§ ACTIVITY:
Only lines with the string "logo" should be returned from the data below.

Stored data entries

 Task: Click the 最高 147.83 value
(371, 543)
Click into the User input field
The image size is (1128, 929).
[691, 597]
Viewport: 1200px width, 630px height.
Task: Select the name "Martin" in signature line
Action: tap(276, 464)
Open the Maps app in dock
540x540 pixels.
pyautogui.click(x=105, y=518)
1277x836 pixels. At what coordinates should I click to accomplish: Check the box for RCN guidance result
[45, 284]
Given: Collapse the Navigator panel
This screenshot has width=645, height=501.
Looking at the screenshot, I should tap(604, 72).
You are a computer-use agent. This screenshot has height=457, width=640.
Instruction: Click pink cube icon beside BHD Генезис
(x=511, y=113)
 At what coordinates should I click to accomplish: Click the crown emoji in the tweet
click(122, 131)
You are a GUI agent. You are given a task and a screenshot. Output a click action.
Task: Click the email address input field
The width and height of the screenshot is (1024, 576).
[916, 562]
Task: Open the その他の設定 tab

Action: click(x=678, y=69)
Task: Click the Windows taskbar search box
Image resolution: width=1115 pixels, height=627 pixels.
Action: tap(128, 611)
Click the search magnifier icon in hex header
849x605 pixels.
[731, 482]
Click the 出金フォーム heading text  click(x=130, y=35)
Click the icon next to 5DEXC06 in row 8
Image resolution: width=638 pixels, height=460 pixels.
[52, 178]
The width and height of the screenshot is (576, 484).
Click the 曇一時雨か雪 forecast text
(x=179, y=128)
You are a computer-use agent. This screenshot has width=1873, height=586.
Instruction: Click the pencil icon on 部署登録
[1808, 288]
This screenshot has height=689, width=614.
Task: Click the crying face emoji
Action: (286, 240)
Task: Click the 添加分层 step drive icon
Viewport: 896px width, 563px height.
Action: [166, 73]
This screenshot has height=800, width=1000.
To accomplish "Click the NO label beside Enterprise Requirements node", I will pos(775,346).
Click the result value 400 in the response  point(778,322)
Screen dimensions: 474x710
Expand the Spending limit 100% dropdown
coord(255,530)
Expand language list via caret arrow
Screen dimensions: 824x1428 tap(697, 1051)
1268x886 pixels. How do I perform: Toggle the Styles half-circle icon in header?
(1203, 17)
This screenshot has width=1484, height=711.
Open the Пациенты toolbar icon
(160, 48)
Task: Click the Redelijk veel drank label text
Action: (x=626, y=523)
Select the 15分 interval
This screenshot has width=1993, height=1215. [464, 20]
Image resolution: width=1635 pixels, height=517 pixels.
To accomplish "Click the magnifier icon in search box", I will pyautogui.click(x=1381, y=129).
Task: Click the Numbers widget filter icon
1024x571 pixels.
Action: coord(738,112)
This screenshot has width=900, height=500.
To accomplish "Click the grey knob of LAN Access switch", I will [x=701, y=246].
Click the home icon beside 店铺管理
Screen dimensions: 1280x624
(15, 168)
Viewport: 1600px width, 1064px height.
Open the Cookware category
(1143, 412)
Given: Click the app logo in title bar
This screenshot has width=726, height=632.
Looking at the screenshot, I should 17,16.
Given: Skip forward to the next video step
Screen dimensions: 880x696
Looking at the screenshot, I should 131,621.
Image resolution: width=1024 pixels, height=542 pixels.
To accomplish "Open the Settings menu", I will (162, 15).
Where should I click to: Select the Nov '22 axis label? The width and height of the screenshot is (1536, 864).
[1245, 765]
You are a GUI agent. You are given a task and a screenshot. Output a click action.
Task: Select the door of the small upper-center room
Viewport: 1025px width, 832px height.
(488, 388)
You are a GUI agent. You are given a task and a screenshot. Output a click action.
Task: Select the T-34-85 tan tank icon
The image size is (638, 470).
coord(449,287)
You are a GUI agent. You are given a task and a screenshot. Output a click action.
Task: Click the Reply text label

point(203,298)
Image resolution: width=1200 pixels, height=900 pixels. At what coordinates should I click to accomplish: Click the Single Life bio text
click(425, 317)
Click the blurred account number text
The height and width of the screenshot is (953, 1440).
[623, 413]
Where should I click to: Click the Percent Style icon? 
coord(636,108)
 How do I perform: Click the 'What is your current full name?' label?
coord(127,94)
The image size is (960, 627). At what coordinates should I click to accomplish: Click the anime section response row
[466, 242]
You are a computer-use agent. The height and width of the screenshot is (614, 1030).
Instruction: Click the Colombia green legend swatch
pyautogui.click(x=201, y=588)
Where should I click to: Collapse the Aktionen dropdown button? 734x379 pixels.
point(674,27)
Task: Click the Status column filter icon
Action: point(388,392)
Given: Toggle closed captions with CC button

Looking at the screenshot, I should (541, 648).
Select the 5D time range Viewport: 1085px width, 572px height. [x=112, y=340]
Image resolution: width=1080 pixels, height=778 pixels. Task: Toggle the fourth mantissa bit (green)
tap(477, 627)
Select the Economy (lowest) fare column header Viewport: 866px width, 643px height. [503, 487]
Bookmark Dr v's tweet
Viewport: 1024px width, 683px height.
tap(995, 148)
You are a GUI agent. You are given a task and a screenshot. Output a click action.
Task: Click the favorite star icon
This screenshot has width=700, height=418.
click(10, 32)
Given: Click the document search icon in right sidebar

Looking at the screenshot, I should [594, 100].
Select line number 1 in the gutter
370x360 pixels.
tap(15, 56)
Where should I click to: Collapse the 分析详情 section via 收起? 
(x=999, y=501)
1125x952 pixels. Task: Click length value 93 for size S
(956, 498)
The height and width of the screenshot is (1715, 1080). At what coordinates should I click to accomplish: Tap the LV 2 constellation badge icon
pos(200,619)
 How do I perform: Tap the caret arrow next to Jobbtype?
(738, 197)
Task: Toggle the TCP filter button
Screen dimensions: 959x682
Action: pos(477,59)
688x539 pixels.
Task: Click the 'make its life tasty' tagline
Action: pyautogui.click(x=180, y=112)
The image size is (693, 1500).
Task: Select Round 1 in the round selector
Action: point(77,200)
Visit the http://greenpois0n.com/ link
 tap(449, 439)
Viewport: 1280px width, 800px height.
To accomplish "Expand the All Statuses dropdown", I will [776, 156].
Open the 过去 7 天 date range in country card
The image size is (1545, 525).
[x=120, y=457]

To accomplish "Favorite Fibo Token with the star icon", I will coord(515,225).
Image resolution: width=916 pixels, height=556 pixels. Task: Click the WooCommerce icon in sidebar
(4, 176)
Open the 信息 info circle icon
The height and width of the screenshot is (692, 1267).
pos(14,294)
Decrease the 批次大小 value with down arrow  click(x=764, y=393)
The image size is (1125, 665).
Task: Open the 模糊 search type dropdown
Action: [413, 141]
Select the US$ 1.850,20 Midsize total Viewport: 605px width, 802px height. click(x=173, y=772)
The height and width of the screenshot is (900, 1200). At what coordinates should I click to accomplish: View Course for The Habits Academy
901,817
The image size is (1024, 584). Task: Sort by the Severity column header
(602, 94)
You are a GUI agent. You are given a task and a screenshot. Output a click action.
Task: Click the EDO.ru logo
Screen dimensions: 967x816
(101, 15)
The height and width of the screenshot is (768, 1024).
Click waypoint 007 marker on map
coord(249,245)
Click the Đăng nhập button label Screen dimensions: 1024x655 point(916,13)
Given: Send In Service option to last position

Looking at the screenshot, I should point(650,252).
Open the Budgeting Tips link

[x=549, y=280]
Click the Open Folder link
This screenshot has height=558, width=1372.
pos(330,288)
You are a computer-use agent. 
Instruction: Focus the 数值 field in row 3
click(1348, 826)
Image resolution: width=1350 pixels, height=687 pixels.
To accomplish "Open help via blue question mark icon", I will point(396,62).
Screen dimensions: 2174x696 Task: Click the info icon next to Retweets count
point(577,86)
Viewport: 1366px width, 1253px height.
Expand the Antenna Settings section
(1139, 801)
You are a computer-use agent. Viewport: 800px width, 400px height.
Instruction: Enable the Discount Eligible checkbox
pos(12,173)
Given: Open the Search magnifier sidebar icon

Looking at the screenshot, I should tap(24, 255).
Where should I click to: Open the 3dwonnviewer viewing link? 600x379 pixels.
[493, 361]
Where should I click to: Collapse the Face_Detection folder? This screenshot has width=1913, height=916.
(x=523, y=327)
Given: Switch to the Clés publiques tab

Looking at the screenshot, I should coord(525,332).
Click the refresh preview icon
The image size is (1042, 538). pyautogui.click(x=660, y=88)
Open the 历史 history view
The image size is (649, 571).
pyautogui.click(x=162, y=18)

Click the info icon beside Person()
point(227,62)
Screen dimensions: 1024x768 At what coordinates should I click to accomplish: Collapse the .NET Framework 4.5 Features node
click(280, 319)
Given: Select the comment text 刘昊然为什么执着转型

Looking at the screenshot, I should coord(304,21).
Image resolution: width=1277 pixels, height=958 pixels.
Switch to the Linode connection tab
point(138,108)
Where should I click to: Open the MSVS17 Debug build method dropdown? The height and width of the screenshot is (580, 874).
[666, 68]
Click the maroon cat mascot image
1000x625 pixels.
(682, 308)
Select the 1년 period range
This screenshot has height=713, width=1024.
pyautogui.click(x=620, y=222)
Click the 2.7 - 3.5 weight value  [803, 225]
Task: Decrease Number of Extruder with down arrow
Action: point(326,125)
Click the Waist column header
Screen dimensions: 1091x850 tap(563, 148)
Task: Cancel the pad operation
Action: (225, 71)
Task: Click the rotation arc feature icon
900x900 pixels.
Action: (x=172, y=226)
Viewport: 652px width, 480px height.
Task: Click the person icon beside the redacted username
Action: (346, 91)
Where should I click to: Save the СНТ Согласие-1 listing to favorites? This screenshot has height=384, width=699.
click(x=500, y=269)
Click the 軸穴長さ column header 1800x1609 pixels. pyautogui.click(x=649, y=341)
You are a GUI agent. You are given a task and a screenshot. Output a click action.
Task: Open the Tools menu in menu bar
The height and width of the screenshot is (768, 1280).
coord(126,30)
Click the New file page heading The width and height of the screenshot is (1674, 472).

§ EXERCISE OUTPUT:
Given: Click the app logo in title bar
Task: Click the EDO.ru logo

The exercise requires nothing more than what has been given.